Aqui está uma reescrita do diálogo entre Paul Krugman e Peter Coy sobre as perspectivas econômicas em curto prazo nos Estados Unidos:
Paul Krugman: Vamos mudar um pouco as coisas. Em vez de seguir o formato habitual, hoje iremos conduzir uma conversa sobre as perspectivas econômicas de curto prazo nos Estados Unidos. Nos últimos meses, Peter e eu meio que tivemos um diálogo implícito, já que nossos textos frequentemente apresentam visões opostas da situação econômica. No entanto, na semana passada, decidimos conversar diretamente e achamos que seria interessante compartilhar nossas trocas com os outros.
Então, a pergunta é a seguinte: Estamos nos aproximando de um pouso suave, de uma recessão ou algo diferente nos Estados Unidos?
Peter Coy: Antes de responder à sua pergunta, quero deixar claro que há uma grande diferença entre fazer uma previsão e desejar um determinado resultado. Eu definitivamente não desejo uma recessão. No entanto, acredito que é provável que enfrentemos uma recessão, seja este ano ou no próximo. Minhas colunas no New York Times têm expressado visões pessimistas, incluindo um artigo em julho intitulado “Desculpe, mas ainda acredito que uma recessão está a caminho”.
Devo ressaltar que não sou economista nem apareço na TV como um deles.

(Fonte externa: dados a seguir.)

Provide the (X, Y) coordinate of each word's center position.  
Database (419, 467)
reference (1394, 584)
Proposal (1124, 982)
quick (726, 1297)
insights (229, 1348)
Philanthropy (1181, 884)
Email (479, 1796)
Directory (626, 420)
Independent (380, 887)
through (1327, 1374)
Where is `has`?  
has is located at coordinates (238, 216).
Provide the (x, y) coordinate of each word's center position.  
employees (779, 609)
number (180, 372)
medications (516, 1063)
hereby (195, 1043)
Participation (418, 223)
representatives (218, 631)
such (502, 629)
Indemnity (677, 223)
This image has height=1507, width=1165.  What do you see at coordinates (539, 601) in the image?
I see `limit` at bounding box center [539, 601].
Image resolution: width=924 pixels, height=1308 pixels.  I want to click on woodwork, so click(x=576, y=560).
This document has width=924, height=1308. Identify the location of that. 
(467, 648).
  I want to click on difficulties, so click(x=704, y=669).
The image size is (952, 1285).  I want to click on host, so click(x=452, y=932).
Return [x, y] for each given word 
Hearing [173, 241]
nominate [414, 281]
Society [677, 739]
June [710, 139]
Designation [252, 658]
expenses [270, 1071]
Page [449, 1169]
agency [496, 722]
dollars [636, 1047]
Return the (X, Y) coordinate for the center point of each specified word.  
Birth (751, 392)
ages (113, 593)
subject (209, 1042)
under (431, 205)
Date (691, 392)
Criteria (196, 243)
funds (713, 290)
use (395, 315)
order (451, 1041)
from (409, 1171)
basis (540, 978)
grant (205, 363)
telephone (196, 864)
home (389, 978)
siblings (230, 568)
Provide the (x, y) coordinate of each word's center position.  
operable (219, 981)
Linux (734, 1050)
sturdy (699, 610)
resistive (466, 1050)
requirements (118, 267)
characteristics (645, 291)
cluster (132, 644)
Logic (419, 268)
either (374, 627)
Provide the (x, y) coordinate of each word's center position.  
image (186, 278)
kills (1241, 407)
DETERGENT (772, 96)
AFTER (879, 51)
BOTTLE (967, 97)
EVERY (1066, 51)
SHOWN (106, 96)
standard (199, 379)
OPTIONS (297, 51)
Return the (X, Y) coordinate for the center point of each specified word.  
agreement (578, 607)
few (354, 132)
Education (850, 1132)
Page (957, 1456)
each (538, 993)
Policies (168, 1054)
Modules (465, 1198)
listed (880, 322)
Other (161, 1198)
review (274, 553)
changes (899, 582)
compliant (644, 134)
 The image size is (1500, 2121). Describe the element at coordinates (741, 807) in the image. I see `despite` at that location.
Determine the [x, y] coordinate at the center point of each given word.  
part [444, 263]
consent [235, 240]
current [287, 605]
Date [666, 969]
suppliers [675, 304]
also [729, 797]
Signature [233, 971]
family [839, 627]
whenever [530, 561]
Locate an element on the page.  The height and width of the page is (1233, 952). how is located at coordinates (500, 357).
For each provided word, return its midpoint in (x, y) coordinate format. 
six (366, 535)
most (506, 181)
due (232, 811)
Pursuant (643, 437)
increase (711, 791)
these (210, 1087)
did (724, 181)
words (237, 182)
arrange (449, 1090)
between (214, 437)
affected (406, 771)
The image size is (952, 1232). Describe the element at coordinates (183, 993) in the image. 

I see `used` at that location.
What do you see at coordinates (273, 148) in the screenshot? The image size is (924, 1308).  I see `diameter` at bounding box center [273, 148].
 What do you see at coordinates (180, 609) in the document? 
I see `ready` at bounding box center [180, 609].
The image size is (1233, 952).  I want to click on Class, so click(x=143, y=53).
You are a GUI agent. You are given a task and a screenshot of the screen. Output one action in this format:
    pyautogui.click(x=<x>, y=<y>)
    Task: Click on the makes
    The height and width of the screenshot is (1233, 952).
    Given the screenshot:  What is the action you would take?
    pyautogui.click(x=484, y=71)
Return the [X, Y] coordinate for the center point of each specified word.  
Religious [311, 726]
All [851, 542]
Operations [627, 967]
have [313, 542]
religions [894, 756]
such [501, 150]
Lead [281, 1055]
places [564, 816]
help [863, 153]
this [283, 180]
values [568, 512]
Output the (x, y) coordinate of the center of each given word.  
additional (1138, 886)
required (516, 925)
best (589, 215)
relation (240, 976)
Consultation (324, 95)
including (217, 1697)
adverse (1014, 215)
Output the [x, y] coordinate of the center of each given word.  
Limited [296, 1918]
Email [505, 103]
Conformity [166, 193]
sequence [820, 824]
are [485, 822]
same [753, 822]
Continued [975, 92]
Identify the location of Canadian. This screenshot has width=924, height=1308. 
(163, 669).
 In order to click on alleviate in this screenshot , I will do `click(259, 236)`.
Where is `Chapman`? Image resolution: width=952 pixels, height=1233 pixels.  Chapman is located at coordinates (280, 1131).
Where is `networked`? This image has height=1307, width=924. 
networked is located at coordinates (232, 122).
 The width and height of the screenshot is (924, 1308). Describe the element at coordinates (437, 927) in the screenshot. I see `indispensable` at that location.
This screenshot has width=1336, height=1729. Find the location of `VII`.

Paul, você é um laureado com o Prêmio Nobel, enquanto eu nunca pisei em Estocolmo. No entanto, como mencionei em meu artigo de julho, não estou pedindo que você simplesmente aceite minha palavra. Estou cumprindo meu papel como jornalista, apontando fatos. Um fato importante é que o Federal Reserve nunca elevou as taxas de juros tão rapidamente sem provocar uma recessão.
A extremidade inferior da faixa da taxa básica de juros de referência subiu de zero em março do ano passado para 5,25%. Ainda não experimentamos totalmente os efeitos desse aumento significativo. Como os economistas costumam dizer, a política monetária tem “intervalos longos e variáveis”. O período médio entre o início de um ciclo de aperto do Fed e o início de uma recessão é de cerca de 22 meses. Isso nos levaria a esperar uma recessão por volta de janeiro, embora, como mencionei, os intervalos variem.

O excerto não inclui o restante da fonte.